* [Short problem]: Copy out everything from the line containing "Task: Click the Board" down to the line containing "I will point(229,122).", word for word, both of those lines included.

[Lines from a data source]
____________________
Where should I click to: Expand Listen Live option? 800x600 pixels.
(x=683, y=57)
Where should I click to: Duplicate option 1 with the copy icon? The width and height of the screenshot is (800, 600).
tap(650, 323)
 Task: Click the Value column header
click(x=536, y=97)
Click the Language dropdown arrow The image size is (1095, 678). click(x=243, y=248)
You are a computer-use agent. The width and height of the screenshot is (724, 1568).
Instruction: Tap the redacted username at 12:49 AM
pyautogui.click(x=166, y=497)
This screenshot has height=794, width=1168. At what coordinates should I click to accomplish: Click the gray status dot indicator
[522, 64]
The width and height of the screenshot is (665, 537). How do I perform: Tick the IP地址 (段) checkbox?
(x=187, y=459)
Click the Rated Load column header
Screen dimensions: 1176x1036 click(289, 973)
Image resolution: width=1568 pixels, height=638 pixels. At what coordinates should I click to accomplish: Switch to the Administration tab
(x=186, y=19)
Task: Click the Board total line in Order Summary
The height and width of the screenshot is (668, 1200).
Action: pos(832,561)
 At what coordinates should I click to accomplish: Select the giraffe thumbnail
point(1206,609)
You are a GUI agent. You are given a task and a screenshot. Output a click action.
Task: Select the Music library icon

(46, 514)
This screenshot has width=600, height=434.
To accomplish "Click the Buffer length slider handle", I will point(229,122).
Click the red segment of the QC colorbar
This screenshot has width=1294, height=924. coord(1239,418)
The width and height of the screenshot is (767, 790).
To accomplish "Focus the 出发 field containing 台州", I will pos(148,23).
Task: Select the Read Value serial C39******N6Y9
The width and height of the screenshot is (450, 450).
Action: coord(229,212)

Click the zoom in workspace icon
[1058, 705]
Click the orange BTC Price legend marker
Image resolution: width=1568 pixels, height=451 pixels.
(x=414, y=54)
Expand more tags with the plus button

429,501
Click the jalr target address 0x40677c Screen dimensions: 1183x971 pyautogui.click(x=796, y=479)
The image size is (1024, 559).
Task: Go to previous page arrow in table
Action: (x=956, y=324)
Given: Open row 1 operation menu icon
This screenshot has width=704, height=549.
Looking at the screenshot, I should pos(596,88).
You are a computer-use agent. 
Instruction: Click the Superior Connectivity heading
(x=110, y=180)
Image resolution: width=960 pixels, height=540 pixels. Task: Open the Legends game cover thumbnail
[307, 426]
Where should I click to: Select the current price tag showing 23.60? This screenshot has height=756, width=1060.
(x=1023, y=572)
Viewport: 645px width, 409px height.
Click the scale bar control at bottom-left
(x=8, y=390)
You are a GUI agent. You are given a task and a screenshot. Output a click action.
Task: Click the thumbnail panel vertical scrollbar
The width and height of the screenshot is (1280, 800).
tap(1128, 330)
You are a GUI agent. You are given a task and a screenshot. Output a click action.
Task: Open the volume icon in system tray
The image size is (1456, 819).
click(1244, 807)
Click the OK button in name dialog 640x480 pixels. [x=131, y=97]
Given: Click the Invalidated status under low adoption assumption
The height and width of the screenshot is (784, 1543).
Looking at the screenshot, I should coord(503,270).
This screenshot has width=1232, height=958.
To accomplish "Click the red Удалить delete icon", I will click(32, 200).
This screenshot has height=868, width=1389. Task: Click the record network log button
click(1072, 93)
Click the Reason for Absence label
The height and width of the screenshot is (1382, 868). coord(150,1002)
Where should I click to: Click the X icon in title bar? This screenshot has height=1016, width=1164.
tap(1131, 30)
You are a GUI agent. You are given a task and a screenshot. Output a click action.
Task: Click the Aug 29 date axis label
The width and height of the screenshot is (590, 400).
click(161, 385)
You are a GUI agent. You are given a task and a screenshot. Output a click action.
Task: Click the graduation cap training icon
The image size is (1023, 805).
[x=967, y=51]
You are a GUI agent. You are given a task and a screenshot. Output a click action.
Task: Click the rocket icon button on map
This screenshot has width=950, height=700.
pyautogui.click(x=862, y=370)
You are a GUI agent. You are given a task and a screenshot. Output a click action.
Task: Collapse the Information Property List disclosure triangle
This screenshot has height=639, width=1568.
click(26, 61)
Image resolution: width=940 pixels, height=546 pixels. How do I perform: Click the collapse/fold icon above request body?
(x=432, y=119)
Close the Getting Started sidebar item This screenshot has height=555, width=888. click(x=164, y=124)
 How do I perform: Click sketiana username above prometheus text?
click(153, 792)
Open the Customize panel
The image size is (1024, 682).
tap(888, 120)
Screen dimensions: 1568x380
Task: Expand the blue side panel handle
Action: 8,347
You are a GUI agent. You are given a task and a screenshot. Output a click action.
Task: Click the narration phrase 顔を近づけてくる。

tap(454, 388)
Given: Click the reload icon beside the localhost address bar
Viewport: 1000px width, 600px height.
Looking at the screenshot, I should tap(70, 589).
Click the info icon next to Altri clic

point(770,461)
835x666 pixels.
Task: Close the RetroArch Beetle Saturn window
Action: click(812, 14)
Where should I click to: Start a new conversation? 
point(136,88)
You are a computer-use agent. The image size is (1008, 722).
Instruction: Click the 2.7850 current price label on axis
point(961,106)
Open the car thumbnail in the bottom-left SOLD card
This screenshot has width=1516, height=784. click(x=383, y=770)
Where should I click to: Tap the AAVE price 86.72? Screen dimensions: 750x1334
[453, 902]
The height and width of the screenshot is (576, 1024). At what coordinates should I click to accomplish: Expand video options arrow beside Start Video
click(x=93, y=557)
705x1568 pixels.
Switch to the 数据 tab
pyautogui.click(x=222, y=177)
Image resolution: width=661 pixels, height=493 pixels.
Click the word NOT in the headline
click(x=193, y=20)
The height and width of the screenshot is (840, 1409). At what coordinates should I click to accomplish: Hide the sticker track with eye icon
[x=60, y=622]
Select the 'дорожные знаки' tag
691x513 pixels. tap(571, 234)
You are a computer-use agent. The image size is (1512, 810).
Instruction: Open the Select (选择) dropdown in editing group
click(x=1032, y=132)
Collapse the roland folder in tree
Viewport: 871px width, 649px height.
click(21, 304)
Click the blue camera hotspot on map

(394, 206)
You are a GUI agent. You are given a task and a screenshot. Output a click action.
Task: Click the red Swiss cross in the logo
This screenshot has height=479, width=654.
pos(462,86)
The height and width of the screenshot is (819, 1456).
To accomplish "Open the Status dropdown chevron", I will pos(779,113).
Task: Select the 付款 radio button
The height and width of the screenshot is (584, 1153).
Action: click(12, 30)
____________________
* [Solution for this exercise]:
Task: Click the Board total line in Order Summary
The height and width of the screenshot is (668, 1200).
Action: pos(832,561)
 At what coordinates should I click to accomplish: Select the giraffe thumbnail
point(1206,609)
You are a GUI agent. You are given a task and a screenshot. Output a click action.
Task: Select the Music library icon

(46, 514)
This screenshot has width=600, height=434.
To accomplish "Click the Buffer length slider handle", I will point(229,122).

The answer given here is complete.